The only value of faith, its only potential power, resides with the thing or person believed. This is the direct opposite of Shepherd Book’s pluralistic sentiment, shared by many in our culture. It doesn’t matter what you believe, as long as you believe it sincerely? Tell that to the family who lost everything because they trusted a fraudulent investment scheme. Tell it to the teenager at the crazy party who pointed a gun at his friend and pulled the trigger, mistakenly believing the gun wasn’t loaded.
When it comes to faith at any level, the only relevant question is what or whom we believe, and those choices carry consequences, good or bad. And when it comes to spiritual matters, the consequences take on infinite, eternal proportions.
Perhaps this discussion brings to mind Jesus’ words that faith the size of a mustard seed can move mountains. [Compare Matthew 17:14-20; Matthew 21:18-22; Mark 11:20-25; Luke 17:5-6.] But our Lord wasn’t inviting people to treat God like a genie: What’s your wish? Turn the moon blue? Dry up the Pacific Ocean? A hundred billion dollars and a villa in Tuscany? No problem; just believe hard enough (whatever that means) and it’s yours. Instead, taken in context along with other Biblical teaching, Christ’s point is clear: the power of faith is not in its quantity or quality, but in its object. “Have faith in God,” Jesus commands [Mark 11:22], and again, “Believe in God; believe also in me.” [John 14:1]

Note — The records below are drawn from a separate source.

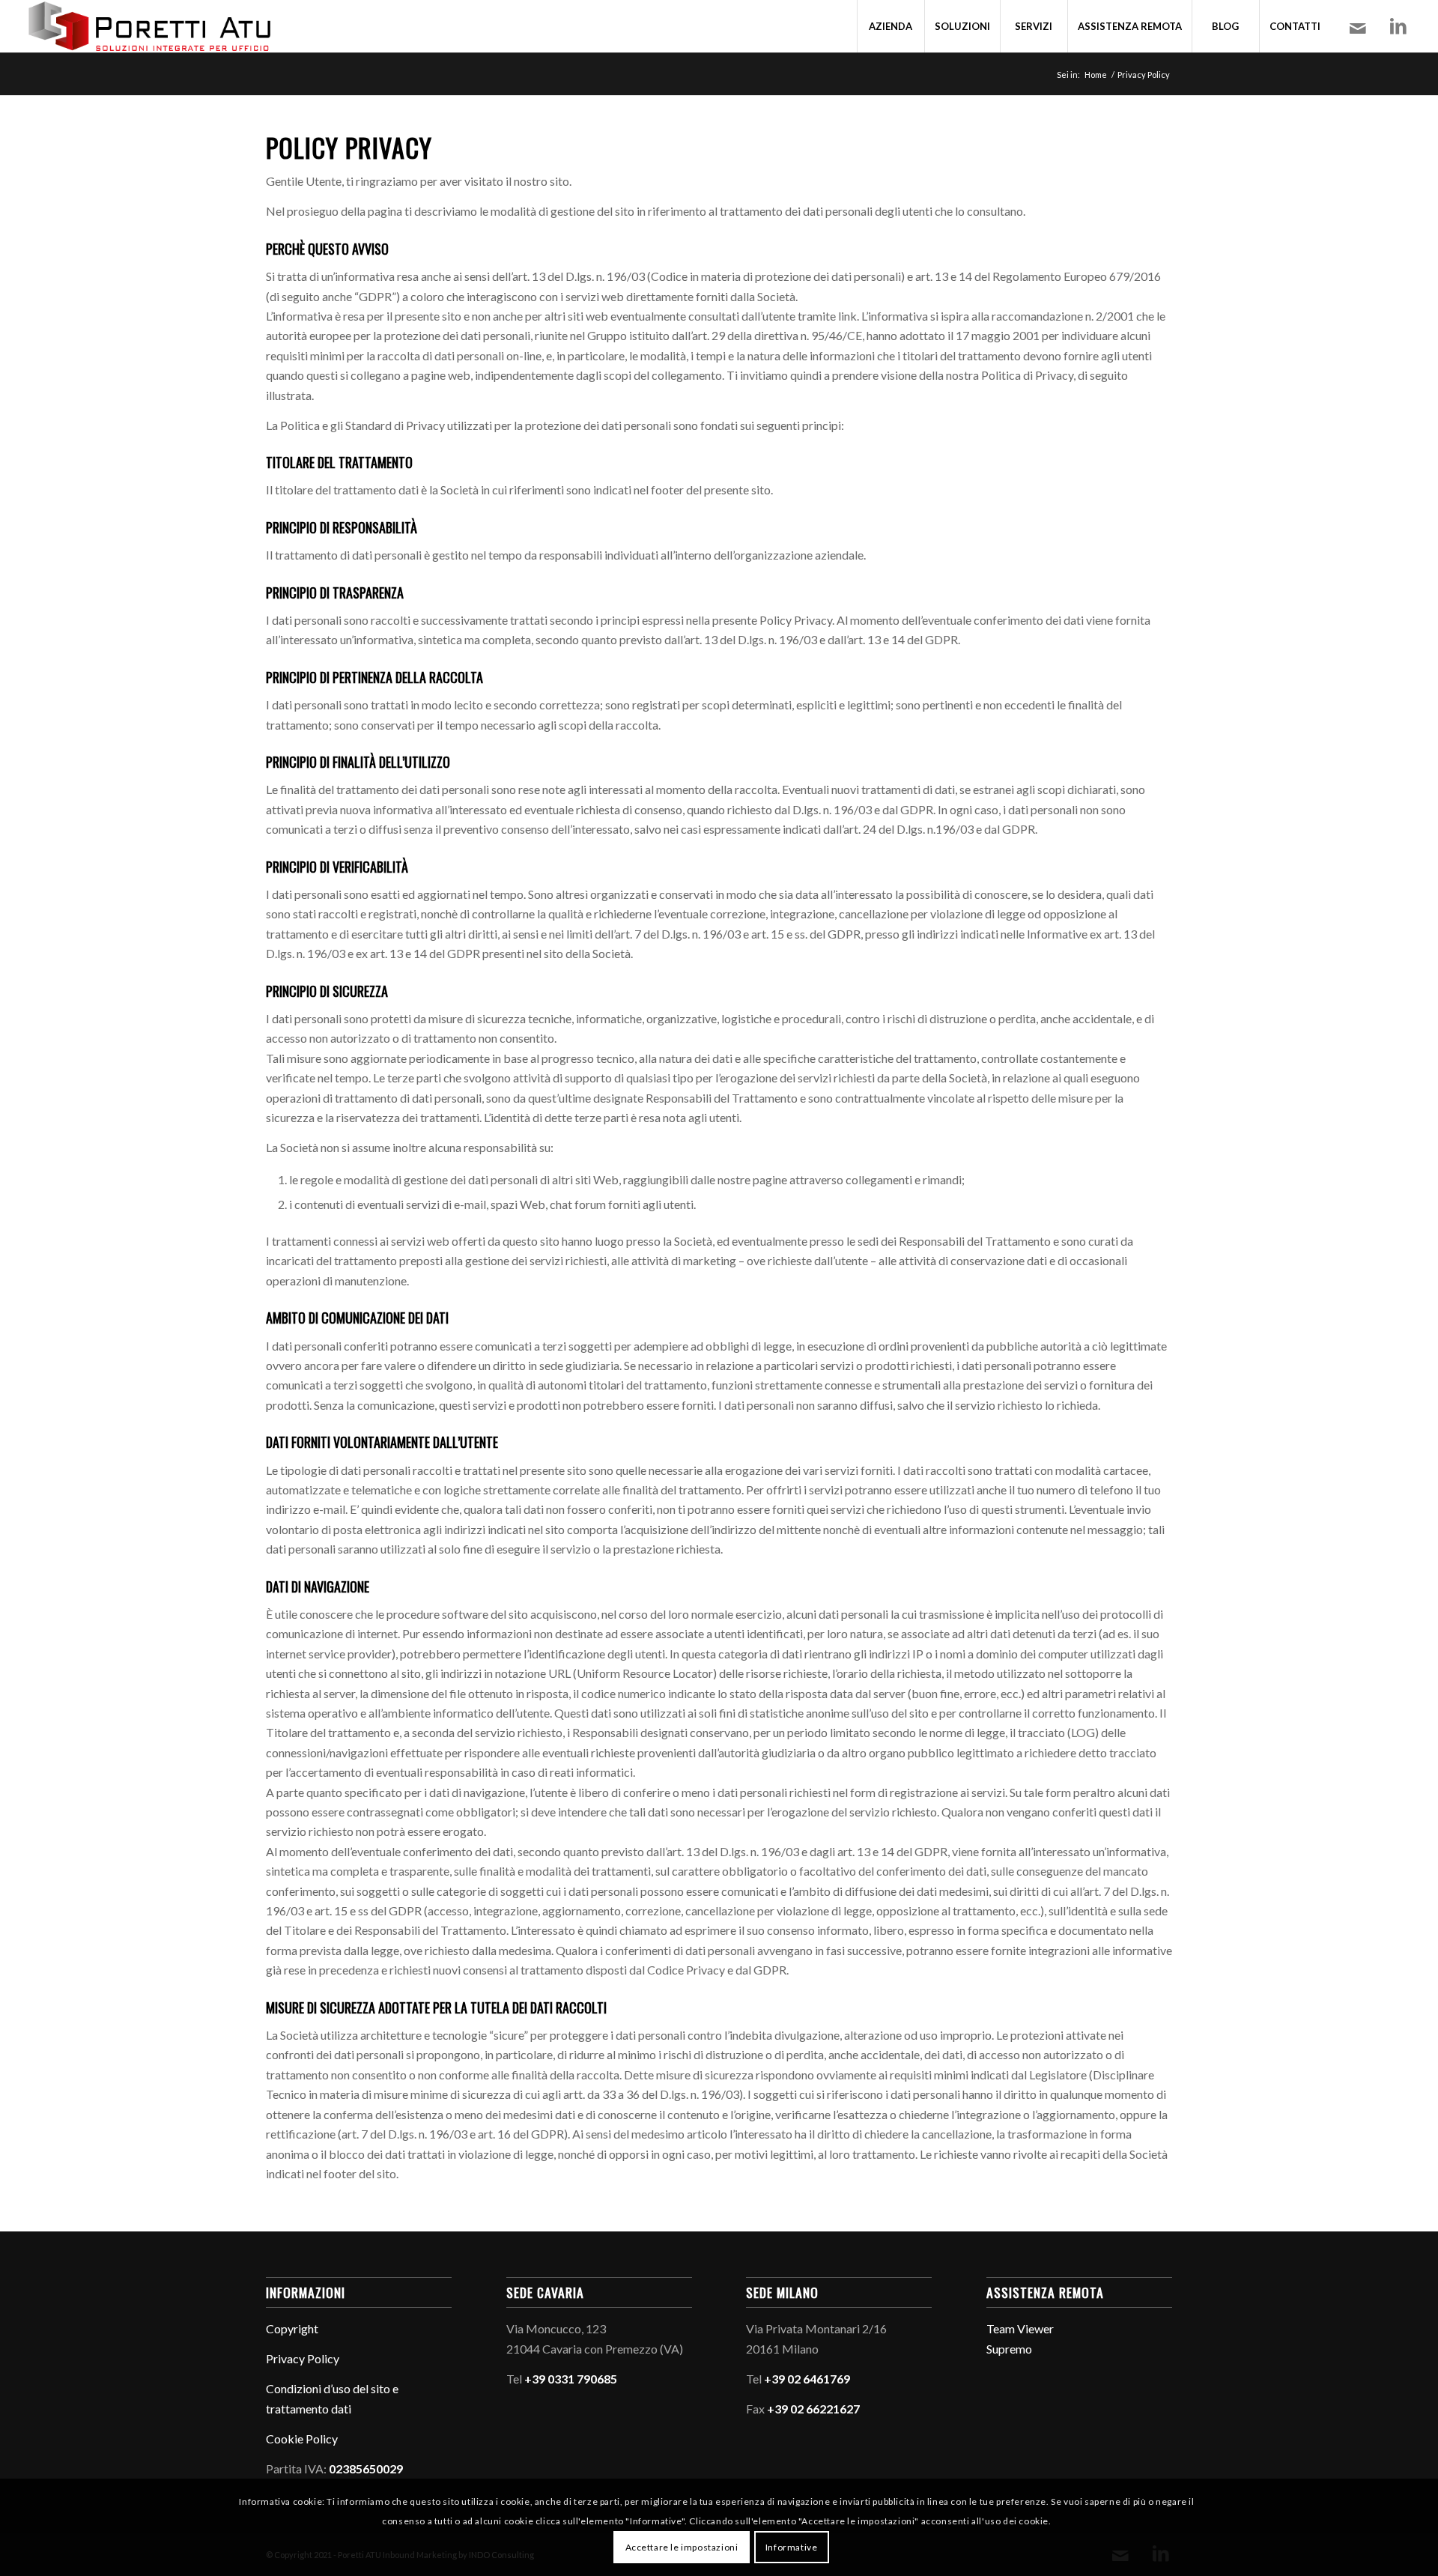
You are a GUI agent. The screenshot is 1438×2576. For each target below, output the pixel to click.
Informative (791, 2546)
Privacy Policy (302, 2358)
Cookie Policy (302, 2438)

As evangelical Christians, we rightly affirm that salvation is by grace alone, through faith alone, in Christ alone. Faith is the means, but faith doesn’t save us. Only Christ, the one in whom we trust, saves us. John Stott summarized this very clearly and helpfully in his book, The Cross of Christ:
To say “justification by faith” is merely another way of saying “justification by Christ.” Faith has absolutely no value in itself; its value lies solely in its object. Faith is the eye that looks to Christ, the hand that lays hold of him, the mouth that drinks the water of life.1
- 1. John Stott, The Cross of Christ, (Downers Grove, IL: InterVarsity Press, 1986), p. 187.